This picturesque cottage is the North Lodge, constructed in 1866 as an on-site residence for the Adelaide Botanic Gardens’ head gardener. While the original architect has not been identified, it is understood that the cottage was constructed by builders Nimmo & McGee who may have had a hand in the building’s attractive design.
This building dates from a very significant period for the Adelaide Botanic Gardens, erected shortly after the commencement of the directorship of Richard Schomburgk in 1865. Responsible for many of the Adelaide Botanic Garden’s late 19th century icons, Schomburgk’s directorship coincided with a period of economic prosperity for South Australia, resulting in the large number of developments that occurred in the Botanical Gardens during this time. Strongly associated with the adjoining gateway, the construction of the North Lodge in 1866 coincided with the planting of Fig Tree Avenue and the consolidation of the Northern boundary the first of many important developments for the Gardens.
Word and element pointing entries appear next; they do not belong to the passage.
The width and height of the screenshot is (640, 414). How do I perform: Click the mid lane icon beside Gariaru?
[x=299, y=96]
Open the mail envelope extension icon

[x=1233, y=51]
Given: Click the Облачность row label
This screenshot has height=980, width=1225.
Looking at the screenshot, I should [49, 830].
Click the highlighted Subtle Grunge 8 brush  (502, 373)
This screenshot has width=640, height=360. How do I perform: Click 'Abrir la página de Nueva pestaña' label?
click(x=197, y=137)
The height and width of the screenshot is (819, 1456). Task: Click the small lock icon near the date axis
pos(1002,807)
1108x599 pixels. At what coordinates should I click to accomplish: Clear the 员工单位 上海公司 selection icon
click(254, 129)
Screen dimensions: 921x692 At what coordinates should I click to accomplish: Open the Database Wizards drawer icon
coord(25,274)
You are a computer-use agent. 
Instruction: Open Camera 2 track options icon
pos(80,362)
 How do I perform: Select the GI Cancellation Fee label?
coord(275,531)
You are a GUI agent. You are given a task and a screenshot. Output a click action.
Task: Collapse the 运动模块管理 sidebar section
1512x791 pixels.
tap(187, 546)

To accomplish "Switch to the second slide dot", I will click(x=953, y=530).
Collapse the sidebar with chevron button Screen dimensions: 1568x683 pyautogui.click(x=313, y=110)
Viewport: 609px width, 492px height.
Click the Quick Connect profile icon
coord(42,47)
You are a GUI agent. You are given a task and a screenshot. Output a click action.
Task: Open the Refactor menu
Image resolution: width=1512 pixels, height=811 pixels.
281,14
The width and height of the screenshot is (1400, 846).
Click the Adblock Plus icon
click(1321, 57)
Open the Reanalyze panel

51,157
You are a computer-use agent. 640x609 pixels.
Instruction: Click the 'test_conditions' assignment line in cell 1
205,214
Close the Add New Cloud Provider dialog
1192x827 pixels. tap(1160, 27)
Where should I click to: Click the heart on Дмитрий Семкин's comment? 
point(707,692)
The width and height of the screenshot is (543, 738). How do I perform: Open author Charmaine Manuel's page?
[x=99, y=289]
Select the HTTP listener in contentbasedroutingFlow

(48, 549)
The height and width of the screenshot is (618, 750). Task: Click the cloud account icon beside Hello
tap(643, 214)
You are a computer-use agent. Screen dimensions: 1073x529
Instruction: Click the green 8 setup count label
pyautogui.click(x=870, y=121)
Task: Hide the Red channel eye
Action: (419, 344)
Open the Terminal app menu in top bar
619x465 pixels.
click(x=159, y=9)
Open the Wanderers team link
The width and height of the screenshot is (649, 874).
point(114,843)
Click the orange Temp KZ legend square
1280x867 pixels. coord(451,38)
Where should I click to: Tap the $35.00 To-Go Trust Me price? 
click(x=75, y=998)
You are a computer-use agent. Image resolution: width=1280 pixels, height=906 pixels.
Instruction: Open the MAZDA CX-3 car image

Architecturally, North Lodge presents as an important mid-19th century example of Victorian Rustic Gothic architecture in South Australia, retaining its original appearance and attractive asymmetrical design. In the late 20th century, the Lodge was used as a shop for the Friends of the Adelaide Botanic Gardens from approximately 1985 until 2006. Today the Lodge has become a hub for the activities of the Friends of the Adelaide Botanic Gardens and an initial point of contact for visitors entering from the northern gateway, now known as the ‘Friend’s Gate’. GGA is currently working with the Gardens to refurbish and update the kitchen and wet areas at the rear of the building, to provide improved amenities for the Friends of the Botanic Garden. A temporary visitors’ information counter is also proposed to be installed, pending the construction of the new entry gate from Lot Fourteen.